§ **DESCRIPTION OF THE TASK**
Reproduce the rows from the line with "coordinates (73, 906)." up to and including the line with "center [631, 299].", changing "puppy" to "kitten" and leaving everything else as it is.

§ **INFORMATION SHOWN**

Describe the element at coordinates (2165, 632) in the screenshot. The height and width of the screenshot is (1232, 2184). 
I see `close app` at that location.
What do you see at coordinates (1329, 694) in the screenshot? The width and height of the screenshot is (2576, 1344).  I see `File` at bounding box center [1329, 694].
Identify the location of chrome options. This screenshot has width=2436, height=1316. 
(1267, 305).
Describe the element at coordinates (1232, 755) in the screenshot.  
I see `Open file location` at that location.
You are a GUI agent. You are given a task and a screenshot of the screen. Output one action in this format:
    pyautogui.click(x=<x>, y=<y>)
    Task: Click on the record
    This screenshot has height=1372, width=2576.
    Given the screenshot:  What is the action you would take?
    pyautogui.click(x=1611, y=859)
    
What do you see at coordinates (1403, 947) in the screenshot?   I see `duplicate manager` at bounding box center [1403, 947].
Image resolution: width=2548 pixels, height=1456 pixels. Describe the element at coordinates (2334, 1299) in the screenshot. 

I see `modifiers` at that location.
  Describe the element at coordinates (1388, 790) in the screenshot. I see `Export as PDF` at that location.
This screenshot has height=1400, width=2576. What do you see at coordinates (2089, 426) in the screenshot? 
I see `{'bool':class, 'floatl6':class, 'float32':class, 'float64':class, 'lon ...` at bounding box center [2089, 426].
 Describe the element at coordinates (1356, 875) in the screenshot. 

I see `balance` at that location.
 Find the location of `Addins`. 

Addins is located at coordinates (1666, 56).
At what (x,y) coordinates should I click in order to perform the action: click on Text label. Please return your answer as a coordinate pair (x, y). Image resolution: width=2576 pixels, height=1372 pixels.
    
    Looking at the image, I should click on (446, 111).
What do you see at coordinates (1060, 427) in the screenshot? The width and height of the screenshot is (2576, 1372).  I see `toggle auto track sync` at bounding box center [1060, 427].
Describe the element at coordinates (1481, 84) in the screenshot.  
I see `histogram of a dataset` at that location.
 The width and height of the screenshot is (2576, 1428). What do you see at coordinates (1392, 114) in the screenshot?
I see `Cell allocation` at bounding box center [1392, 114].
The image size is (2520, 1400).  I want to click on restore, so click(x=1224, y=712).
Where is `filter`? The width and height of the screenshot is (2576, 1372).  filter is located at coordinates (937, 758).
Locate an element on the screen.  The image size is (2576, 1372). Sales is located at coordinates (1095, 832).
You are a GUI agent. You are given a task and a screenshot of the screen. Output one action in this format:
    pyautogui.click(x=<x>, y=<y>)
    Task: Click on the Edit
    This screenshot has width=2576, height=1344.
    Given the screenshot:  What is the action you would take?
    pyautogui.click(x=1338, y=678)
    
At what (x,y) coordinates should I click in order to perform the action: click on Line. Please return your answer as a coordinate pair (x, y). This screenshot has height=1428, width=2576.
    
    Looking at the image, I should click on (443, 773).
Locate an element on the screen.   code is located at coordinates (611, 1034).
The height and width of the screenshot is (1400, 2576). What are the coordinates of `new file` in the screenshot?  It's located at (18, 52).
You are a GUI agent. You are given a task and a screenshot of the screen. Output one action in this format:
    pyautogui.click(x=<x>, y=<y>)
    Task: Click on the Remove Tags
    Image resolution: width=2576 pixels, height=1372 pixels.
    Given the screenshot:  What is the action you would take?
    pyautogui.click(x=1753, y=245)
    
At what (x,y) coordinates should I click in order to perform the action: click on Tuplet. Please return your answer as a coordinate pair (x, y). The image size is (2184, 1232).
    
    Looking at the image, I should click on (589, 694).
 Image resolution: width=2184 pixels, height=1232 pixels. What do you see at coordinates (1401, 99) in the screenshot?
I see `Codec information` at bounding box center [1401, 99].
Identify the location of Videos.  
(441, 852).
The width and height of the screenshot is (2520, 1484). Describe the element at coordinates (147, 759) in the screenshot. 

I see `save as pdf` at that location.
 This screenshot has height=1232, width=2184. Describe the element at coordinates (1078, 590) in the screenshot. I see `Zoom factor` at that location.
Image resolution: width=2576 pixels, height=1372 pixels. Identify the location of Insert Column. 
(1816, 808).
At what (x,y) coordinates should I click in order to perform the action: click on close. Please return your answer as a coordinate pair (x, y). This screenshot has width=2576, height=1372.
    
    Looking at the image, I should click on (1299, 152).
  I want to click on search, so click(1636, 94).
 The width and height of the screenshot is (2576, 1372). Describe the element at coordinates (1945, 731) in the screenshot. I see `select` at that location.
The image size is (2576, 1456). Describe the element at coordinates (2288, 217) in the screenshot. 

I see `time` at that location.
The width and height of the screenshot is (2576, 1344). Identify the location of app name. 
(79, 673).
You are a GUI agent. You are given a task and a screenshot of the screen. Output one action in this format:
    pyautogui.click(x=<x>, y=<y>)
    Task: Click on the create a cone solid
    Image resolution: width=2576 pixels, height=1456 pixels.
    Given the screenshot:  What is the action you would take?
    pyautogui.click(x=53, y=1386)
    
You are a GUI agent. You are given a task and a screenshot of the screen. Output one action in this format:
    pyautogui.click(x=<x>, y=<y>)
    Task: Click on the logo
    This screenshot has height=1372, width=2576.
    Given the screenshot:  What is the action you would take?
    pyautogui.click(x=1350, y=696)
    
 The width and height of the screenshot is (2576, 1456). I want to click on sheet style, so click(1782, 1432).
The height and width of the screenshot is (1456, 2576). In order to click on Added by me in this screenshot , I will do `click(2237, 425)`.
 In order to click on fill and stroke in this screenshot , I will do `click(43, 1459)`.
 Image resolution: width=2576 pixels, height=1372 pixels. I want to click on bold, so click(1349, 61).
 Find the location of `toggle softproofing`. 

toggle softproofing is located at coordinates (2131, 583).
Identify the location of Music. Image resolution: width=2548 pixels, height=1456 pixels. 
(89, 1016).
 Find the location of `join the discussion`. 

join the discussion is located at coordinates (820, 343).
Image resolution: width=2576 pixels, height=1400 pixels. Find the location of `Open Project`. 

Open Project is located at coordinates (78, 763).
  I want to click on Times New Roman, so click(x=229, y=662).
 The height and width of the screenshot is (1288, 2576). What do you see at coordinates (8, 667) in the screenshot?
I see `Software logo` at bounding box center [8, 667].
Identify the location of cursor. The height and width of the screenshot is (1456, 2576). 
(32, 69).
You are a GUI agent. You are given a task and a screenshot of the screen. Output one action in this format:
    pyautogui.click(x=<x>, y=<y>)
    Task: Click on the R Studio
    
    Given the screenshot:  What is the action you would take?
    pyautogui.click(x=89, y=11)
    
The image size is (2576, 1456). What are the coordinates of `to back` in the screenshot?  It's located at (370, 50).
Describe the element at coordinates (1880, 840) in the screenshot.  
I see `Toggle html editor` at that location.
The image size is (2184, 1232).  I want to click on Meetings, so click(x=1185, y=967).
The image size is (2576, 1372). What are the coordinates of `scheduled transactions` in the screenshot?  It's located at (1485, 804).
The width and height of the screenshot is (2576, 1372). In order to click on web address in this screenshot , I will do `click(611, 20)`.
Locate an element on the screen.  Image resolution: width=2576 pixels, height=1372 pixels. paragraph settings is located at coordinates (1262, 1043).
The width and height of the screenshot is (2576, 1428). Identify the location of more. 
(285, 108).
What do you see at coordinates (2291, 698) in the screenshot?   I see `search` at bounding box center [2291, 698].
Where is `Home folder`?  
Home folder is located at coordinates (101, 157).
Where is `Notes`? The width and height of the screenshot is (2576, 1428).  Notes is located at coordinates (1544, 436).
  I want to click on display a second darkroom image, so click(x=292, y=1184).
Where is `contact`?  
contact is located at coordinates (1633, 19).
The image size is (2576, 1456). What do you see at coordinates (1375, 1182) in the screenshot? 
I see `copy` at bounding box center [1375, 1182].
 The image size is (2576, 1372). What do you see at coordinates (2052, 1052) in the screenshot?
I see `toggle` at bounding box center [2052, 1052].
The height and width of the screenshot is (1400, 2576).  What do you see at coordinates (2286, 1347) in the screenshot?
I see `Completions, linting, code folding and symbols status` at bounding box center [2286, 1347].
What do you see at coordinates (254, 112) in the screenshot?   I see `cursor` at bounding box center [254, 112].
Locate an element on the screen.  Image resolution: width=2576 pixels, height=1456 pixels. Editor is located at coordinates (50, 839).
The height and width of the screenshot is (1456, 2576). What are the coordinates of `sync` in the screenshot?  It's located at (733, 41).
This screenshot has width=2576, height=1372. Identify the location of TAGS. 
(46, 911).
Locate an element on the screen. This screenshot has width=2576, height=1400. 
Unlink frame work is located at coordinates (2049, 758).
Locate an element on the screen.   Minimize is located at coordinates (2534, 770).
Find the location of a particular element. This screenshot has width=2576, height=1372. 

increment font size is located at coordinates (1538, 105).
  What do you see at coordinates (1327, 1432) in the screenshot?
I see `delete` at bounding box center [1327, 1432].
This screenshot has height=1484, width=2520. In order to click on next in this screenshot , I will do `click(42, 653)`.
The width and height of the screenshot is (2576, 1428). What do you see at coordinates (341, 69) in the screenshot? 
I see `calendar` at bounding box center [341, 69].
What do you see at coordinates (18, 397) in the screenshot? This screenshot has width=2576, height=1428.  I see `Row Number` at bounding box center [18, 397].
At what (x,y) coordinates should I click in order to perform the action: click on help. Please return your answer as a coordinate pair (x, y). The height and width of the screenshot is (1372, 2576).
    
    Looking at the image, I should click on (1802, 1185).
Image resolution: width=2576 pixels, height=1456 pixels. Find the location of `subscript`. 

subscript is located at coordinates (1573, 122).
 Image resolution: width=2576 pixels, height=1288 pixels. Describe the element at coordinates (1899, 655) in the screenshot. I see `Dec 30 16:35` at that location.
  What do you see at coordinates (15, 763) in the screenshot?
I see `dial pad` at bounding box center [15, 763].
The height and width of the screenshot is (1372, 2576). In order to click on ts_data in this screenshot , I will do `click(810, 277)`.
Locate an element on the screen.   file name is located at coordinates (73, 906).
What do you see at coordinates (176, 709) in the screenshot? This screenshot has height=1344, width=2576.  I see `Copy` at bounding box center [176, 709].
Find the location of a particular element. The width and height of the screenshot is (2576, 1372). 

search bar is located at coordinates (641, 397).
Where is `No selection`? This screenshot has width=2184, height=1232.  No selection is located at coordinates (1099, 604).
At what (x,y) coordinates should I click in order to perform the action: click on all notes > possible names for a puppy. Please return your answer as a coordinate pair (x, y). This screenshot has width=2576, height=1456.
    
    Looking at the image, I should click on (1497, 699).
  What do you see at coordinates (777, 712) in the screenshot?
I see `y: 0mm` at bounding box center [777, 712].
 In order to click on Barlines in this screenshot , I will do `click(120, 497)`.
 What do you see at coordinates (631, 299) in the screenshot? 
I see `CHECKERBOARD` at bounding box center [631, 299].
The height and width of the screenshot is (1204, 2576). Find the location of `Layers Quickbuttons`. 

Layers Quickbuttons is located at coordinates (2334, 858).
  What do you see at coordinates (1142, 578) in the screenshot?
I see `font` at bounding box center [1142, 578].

§ **COMPLETED TASK**
Locate an element on the screen.   file name is located at coordinates (73, 906).
What do you see at coordinates (176, 709) in the screenshot? This screenshot has height=1344, width=2576.  I see `Copy` at bounding box center [176, 709].
Find the location of a particular element. The width and height of the screenshot is (2576, 1372). 

search bar is located at coordinates (641, 397).
Where is `No selection`? This screenshot has width=2184, height=1232.  No selection is located at coordinates (1099, 604).
At what (x,y) coordinates should I click in order to perform the action: click on all notes > possible names for a kitten. Please return your answer as a coordinate pair (x, y). This screenshot has width=2576, height=1456.
    
    Looking at the image, I should click on (1497, 699).
  What do you see at coordinates (777, 712) in the screenshot?
I see `y: 0mm` at bounding box center [777, 712].
 In order to click on Barlines in this screenshot , I will do `click(120, 497)`.
 What do you see at coordinates (631, 299) in the screenshot? 
I see `CHECKERBOARD` at bounding box center [631, 299].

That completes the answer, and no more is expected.